Counselors say families can make gifts flexible — giving gifts to spouses first, for example, before giving to children. Or set up a trust that releases money over time and reduces the “sudden wealth syndrome” changes for children.
For families who plan to take advantage of the estate tax window, however, the time is now. It will take several months to design and submit the files. During the same tax cliff in 2010, so many families rushed to process gifts and set up trusts that lawyers became overwhelmed and many clients were stranded. Advisers say the prizewinners now face the same risk if they wait until after the election.
“We’ve seen some lawyers start turning away new clients,” Lucina said.
Another immediate risk is trouble with the IRS. Parthemer said the IRS recently reversed a strategy used by one couple, in which the husband used an exemption to give money to his children and gave the wife funds to regift using her own exemption.
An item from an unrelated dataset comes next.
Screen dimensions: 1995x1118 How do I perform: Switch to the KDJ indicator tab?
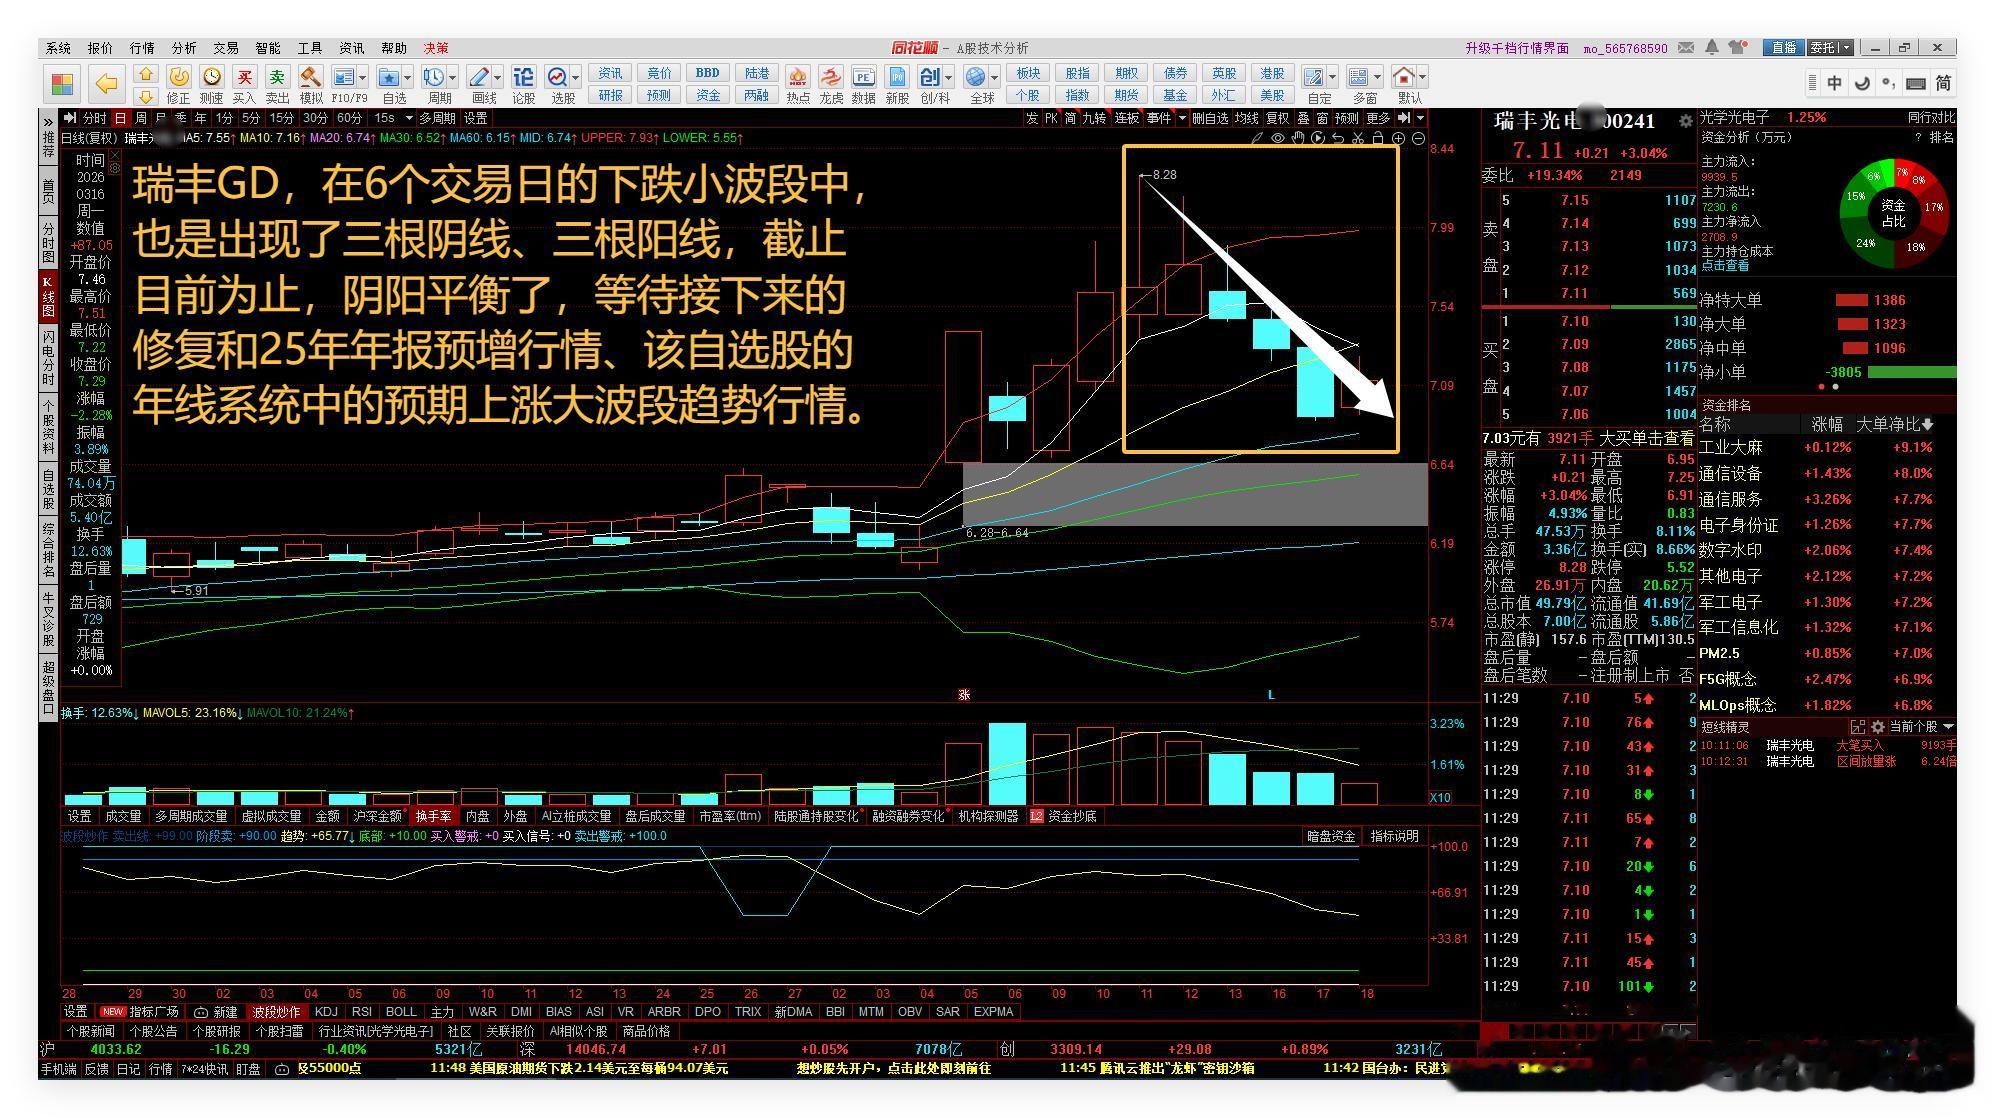point(326,1012)
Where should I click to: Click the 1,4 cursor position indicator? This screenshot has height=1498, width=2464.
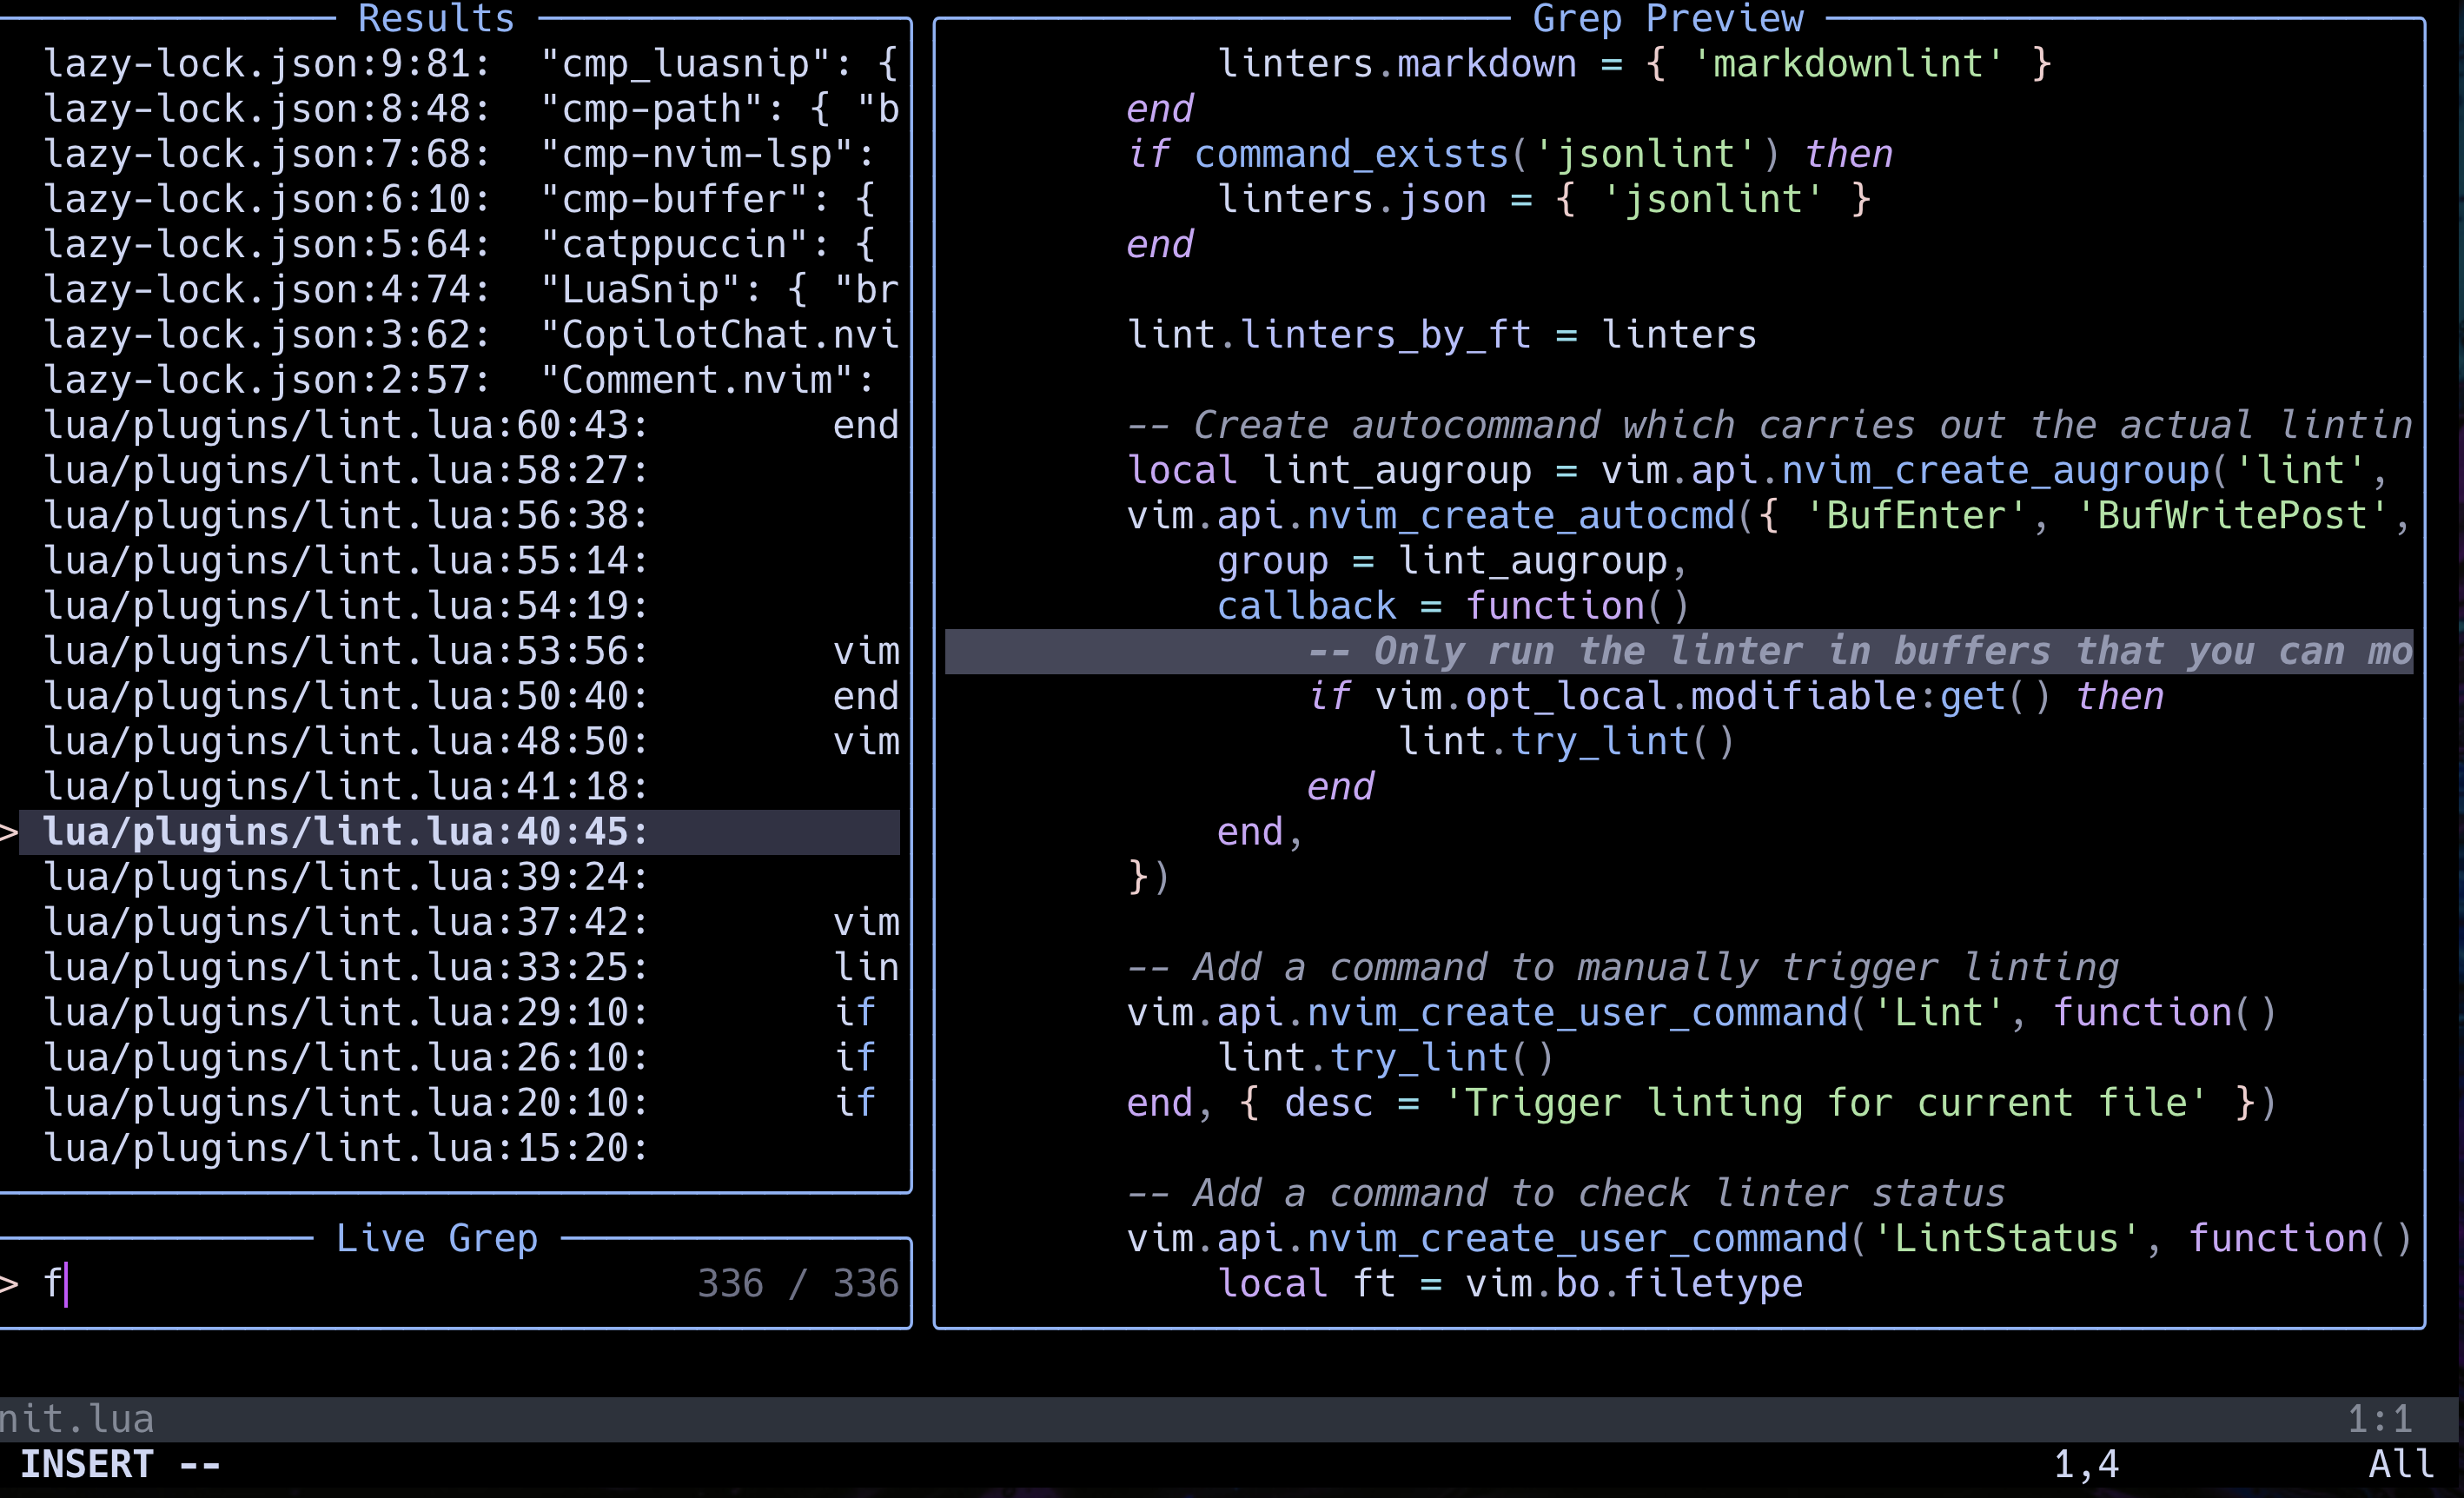(2084, 1463)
“Both gifts are associated with wealthy couples, triggering gift tax,” he said. “You have to have time to measure twice and cut once, as they say.”
When tax advisors and lawyers say that wealthy clients also call them about other tax proposals in the campaign – from capital gains and corporate tax to taxing unrealized gains – Estate tax sunset is far and away the most pressing and likely to change.
“In the past month, inquiries have accelerated about (the estate exemption),” Bjerke said. “A lot of people are sitting on the sidelines waiting to implement wealth planning strategies. Now, more people are doing it.”